Industri

Bu Menkeu, Penyaluran Surat Utang Jumbo Harus Tepat Sasaran

  • JAKARTA – Anggota DPR Komisi XI, Ahmad Yohan menyebut pemerintah harus jeli menyalurkan pandemic bond kepada sektor-sektor yang dapat benar-benar tumbuh dan padat karya selama masa pandemi, agar peruntukkannya lebih tepat sasaran. Hal ini lantaran pemerintah masih memilih skema peruntukkannya, baik untuk diinvestasikan atau pembiayaan Badan Usaha Milik Negara (BUMN) melalui skema penyertaan modal negara […]

Industri
Ananda Astri Dianka

Ananda Astri Dianka

Author

JAKARTA – Anggota DPR Komisi XI, Ahmad Yohan menyebut pemerintah harus jeli menyalurkan pandemic bond kepada sektor-sektor yang dapat benar-benar tumbuh dan padat karya selama masa pandemi, agar peruntukkannya lebih tepat sasaran.

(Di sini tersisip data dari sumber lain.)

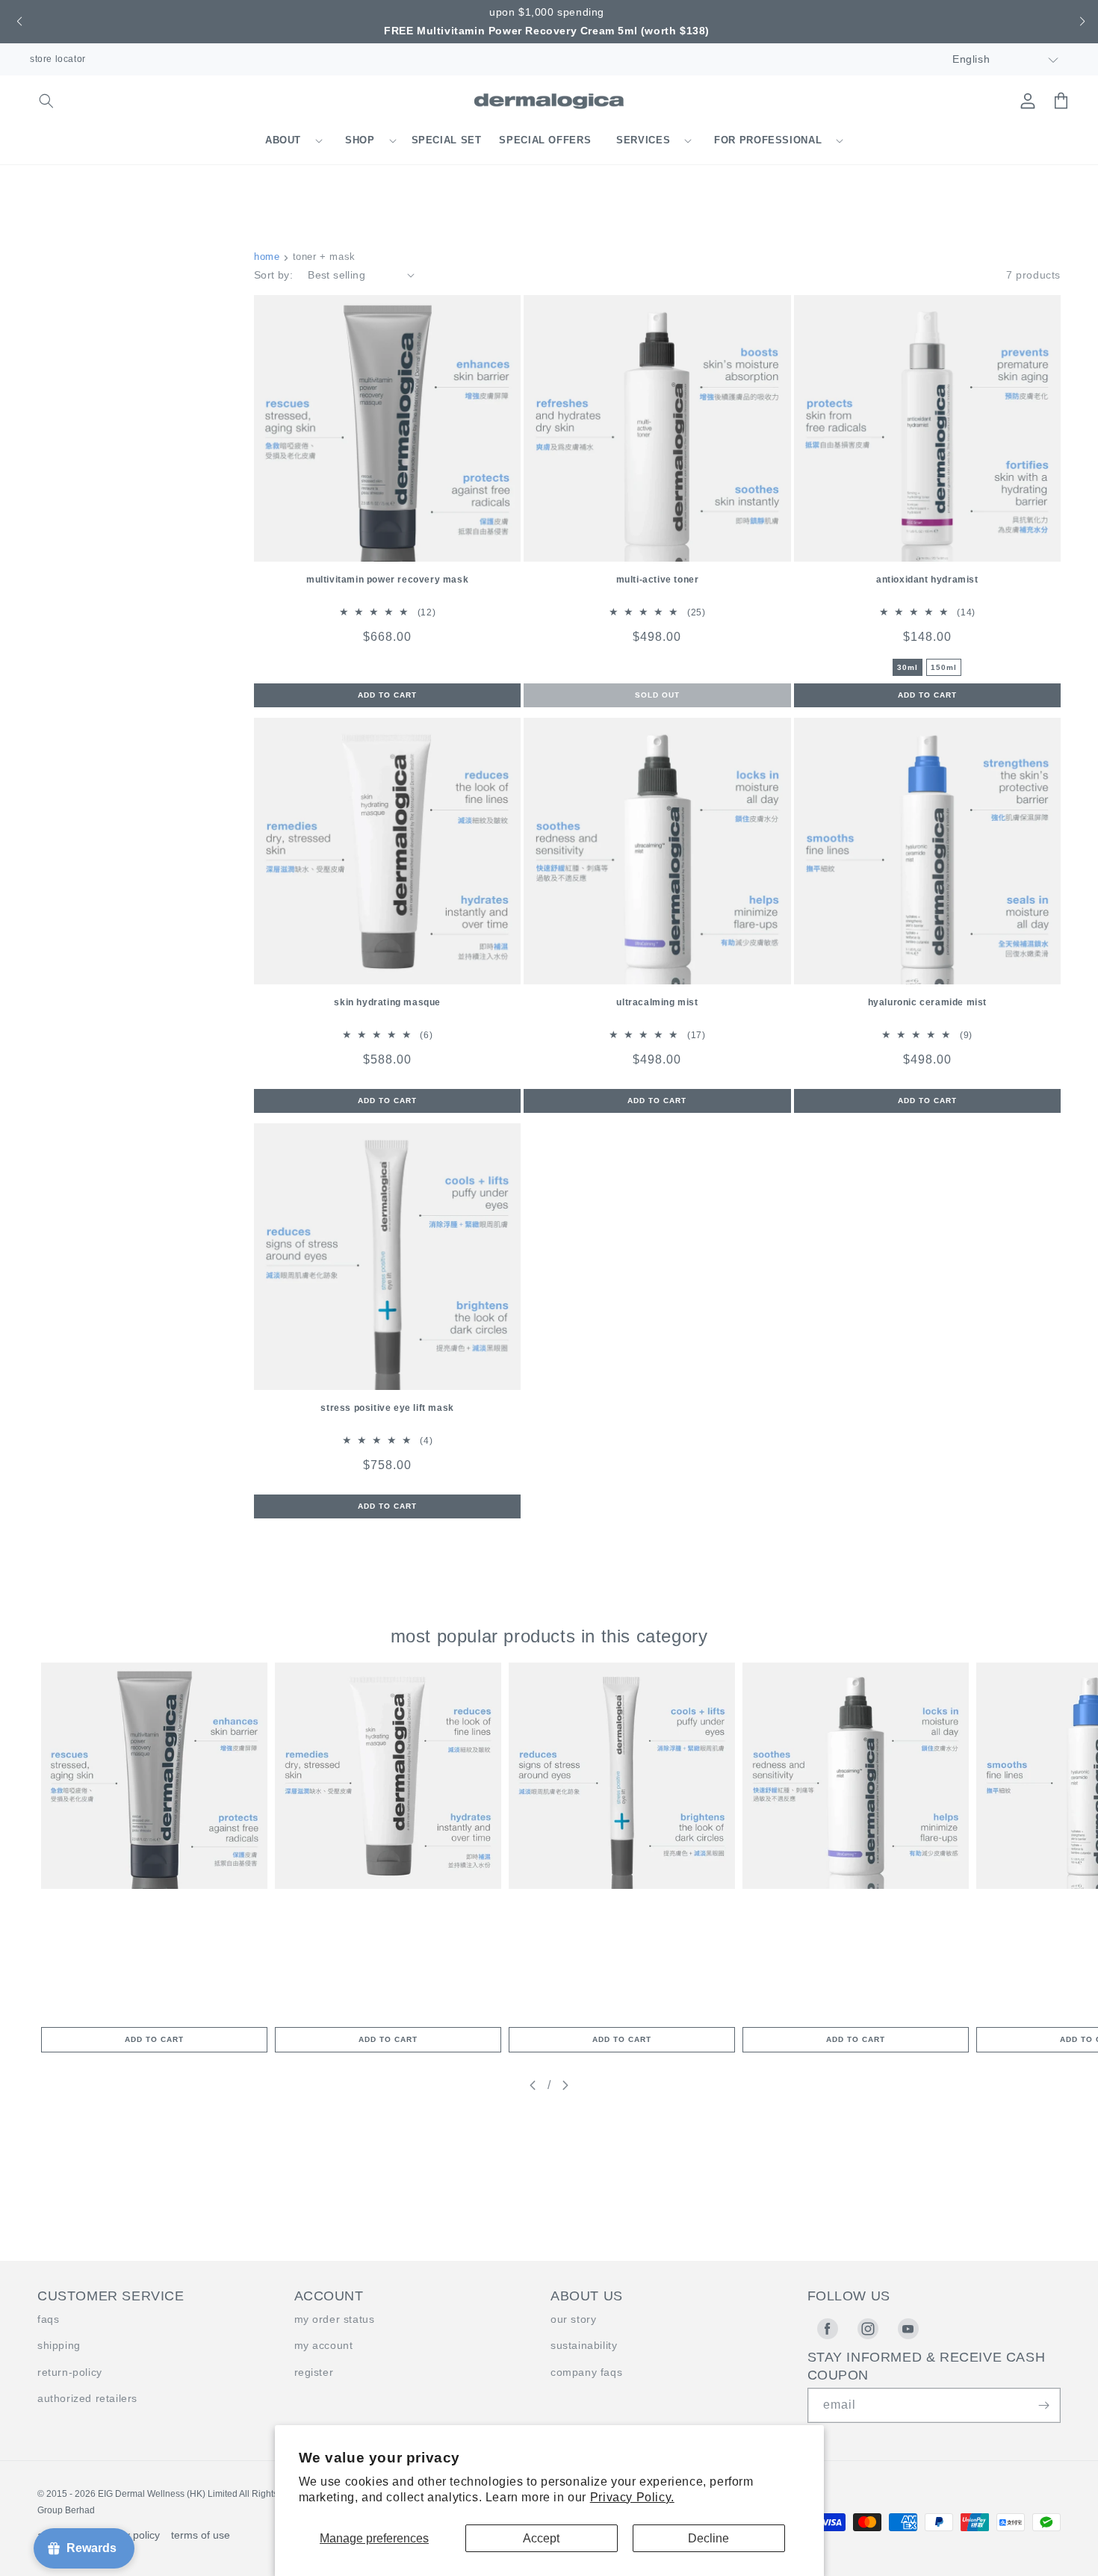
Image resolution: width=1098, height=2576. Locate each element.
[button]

Hal ini lantaran pemerintah masih memilih skema peruntukkannya, baik untuk diinvestasikan atau pembiayaan Badan Usaha Milik Negara (BUMN) melalui skema penyertaan modal negara (PMN).

“Pandemi bond ini skemanya akan dimasukkan sebagai below the line (BTL), sebagai dana pencadangan. Bukan untuk  menambal defisit anggaran penerimaan dan belanja negara (APBN),” katanya dalam wawancara via WhatsApp dengan Trenasia, Rabu 16 April 2020.

Terlebih, Menteri Keuangan, Sri Mulyani Indrawati mengoreksi target penerinaan pajak dalam APBN Perubahan 2020 dari 1.642,6 triliun menjadi Rp1.254,1 triliun.

Sehingga, banyak pakar yang mengkhawatirkan daya bayar hutang pemerintah di kemudian hari. Ditambah dengan tenor hutang yang diambil merupakan tenor terpanjang di sejarah RI, yakni 50 tahun.

Menjawab keraguan banyak pihak, pemerintah masih menggunakan dalil bahwa jika dilihat debt to GDP ratio, utang RI masih sehat, karena masih jauh di bawah 60%. Padahal, penghitungan rasio utang terhadap produk domestik bruto (PDB) yang mengacu pada Dana Moneter Internasional (IMF) telah menuai banyak kritikan. 

“Yang paling relevan adalah pemerintah harus jujur, untuk melihat posisi utang dari sisi penerimaan atau rasio utang terhadap penerimaan negara (baik pajak dan non pajak),” tambah dia.

Sebagai informasi, pada 7 April 2020 lalu, Sri Mulyani mengumumkan Indonesia sebagai negara pertama penerbit surat utang terbesar dengan tenor terpanjang di tengah wabah virus corona (COVID-19) senilai US$4,3 miliar setara Rp68,8 triliun (kurs Rp16.000 per dolar Amerika Serikat).

Menteri Terbaik di Dunia (Best Minister in the World Award) di World Government Summit tersebut menambahkan alasan pengambilan tenor 50 tahun sejalan dengan preferensi dari investor global terhadap obligasi bertenor jangka panjang cukup kuat.

Selain itu, tenor jangka panjang juga menjadi strategi mengkombinasikan antara surat utang negara berdenominasi rupiah dan dollar Amerika Serikat.

“Dengan tenor yang baru, Indonesia menciptakan acuan atau benchmark baru bagi surat utang negara Indonesia,” jelas Sri Mulyani, dalam konferensi pers virtual tentang pembiayaan utang 2020 di Jakarta, Selasa, 7 April 2020.